What are the lift and shift cloud migration?

As the name suggests, lift and shift cloud migration involves lifting the data and applications you have hosted on the on-premise infrastructure of your company and shifting them directly to the cloud. The process is also known as rehosting. In it, you do not make any major changes to the data or the applications. You are just moving everything from one place to another as it is. The strategy is popular as it saves time and resources. However, before you decide to adopt the lift and shift cloud migration, you might want to know about its pros and cons.

Pros of the lift and shift cloud migration strategy

If you are still wondering if you should adopt the lift and shift cloud migration strategy to move your company’s data and applications to the cloud, you might want to know about the following benefits:

It is time-saving

Since you do not have to make extensive changes to the data and applications before moving them to the cloud, the entire cloud migration process is quick and time-saving. Your applications will not suffer any downtime, and the move will not affect the end users’ access to the applications. Your business productivity will not be affected.

It is cost-effective

You do not have to put your in-house resources to make changes in the data or applications or hire external specialists for the purpose. That means the cloud migration is not going to increase your expenses. You can optimize the costs further by moving the data and applications simultaneously, without going back and forth and increasing the workload. Additionally, you do not have to set up virtual machines to facilitate the migration process.

It does not require extensive planning

The typical cloud migration process can require extensive planning and data backups. You also have to inform your employees and customers in advance about possible downtime in applications during the migration. However, with the lift and shift cloud migration strategy, none of this is necessary. The process only involves moving the applications and data from the on-premise infrastructure to the cloud.

It does not pose any risk to the applications

You do not have to worry about applications malfunctioning during the move. Since you are moving the applications without changing their configurations, they will remain unaffected. The end-users will not have any troubles using the applications either.

It offers security and compliance

The cloud service provider will handle the cloud security and compliance issues, so you do not have to worry about these. The service provider will also regularly update the security features, ensuring fewer to no risks to your data in the cloud.

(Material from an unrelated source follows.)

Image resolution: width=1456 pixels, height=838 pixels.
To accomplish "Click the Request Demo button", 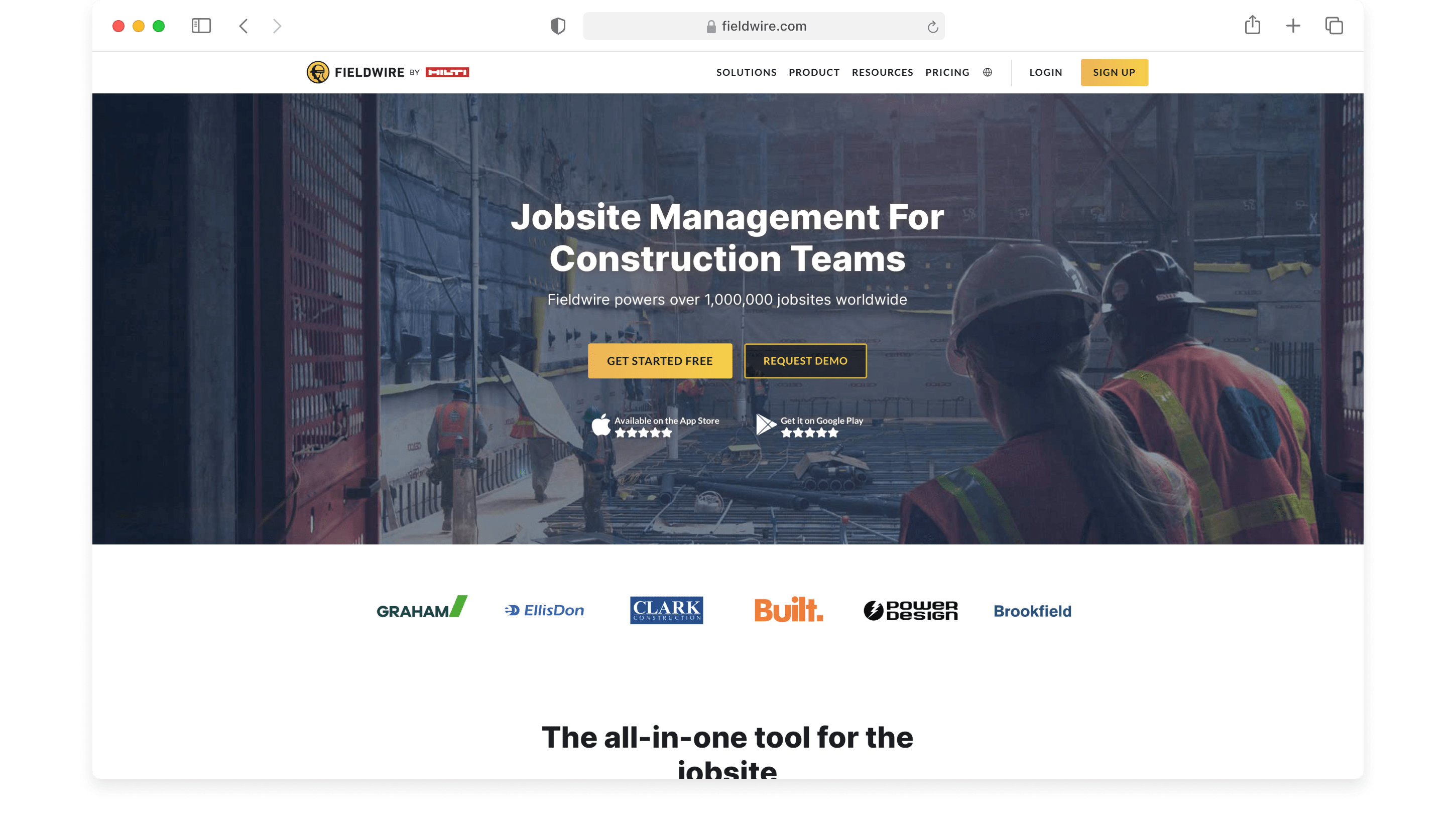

Cons of the lift and shift cloud migration strategy

The drawbacks of the lift and shift cloud migration strategy are as follows:

There might be performance issues

While you are not likely to encounter any glitches when moving your applications to the cloud, you might experience performance and resource utilization issues afterward. These generally occur because you did not build the migrated applications to work in a cloud environment in the first place. So, when you use the lift and shift migration strategy to move them to the cloud, it is unrealistic to expect to work just as well as applications built to work in the cloud.

There might be issues with moving custom applications

If you have custom-built applications for handling specific company operations, you might face difficulties in moving them to the cloud as they are. You might have to spend time in modifying them to make them work in the cloud. If that is too troublesome, you can decide to continue hosting them on the on-premise infrastructure.